━━━ Texto de lectura ━━━

DISCURSO DEL SANTO PADRE FRANCISCO
A LA COMUNIDAD DEL PONTIFICIO COLEGIO FILIPINO
Sala Clementina
Lunes, 22 de marzo de 2021
Queridos sacerdotes, religiosas y fieles laicos que formáis la comunidad del Pontificio Colegio Filipino "de Nuestra Señora de la Paz y Buen Viaje", me alegra encontraros con motivo del 500 aniversario del primer anuncio de la fe cristiana en Filipinas y de la celebración de la primera misa, que fue el 31 de marzo de 1561, día de Pascua. Y también merece ser recordado otro aniversario que os concierne, más cercano en el tiempo: el de la fundación de vuestro Colegio, el 29 de junio de 1961. San Juan XXIII lo inauguró personalmente el 7 de octubre de ese año. Juntos demos gracias al Señor por estos sesenta años de formación sacerdotal, que han dado a tantos seminaristas y sacerdotes la oportunidad de crecer como sacerdotes según el corazón de Cristo para el servicio del Pueblo de Dios en Filipinas.

━━━ Filas dadas ━━━

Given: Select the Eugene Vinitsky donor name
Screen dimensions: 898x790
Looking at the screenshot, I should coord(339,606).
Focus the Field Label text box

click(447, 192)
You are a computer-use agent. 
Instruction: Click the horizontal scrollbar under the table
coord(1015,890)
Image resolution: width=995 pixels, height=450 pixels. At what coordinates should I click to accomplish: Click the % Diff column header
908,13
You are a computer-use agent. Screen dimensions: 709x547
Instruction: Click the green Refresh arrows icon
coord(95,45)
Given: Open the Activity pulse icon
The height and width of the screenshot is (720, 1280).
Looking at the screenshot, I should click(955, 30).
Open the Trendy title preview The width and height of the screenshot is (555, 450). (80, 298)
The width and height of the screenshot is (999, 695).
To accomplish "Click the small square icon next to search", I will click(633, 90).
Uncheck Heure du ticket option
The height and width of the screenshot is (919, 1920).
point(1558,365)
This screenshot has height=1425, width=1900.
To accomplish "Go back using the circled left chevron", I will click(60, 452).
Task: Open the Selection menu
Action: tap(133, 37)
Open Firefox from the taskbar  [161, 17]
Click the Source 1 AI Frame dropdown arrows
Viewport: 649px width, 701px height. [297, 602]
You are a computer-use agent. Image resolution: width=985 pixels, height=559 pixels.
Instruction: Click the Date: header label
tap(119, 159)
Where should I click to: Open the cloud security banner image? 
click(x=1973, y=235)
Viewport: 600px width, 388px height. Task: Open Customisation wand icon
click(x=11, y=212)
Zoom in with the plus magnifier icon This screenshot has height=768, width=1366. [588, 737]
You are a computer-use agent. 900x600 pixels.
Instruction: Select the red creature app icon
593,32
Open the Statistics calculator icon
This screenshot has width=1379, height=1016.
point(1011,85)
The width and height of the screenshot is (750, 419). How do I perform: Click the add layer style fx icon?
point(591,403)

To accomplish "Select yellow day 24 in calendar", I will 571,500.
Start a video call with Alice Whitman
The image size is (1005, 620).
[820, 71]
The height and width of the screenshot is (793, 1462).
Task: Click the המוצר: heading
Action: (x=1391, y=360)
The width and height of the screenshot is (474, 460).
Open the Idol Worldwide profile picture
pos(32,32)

━━━

• **Objetivo 1**
Enumera los grupos de personas a los que se dirige el saludo inicial del discurso.
• **Objetivo 2**
En las filas, desplaza 119 unidades cada coordenada de las respuestas, desde la línea con "You are a computer-use agent. 900x600 pixels." hasta la línea con "point(1011,85)", ambas incluidas. Escribe de nuevo solo esas líneas completas, con las instrucciones.

• **Respuesta completa 1**
- Sacerdotes
- Religiosas
- Fieles laicos

• **Respuesta completa 2**
You are a computer-use agent. 900x600 pixels.
Instruction: Select the red creature app icon
712,151
Open the Statistics calculator icon
This screenshot has width=1379, height=1016.
point(1130,204)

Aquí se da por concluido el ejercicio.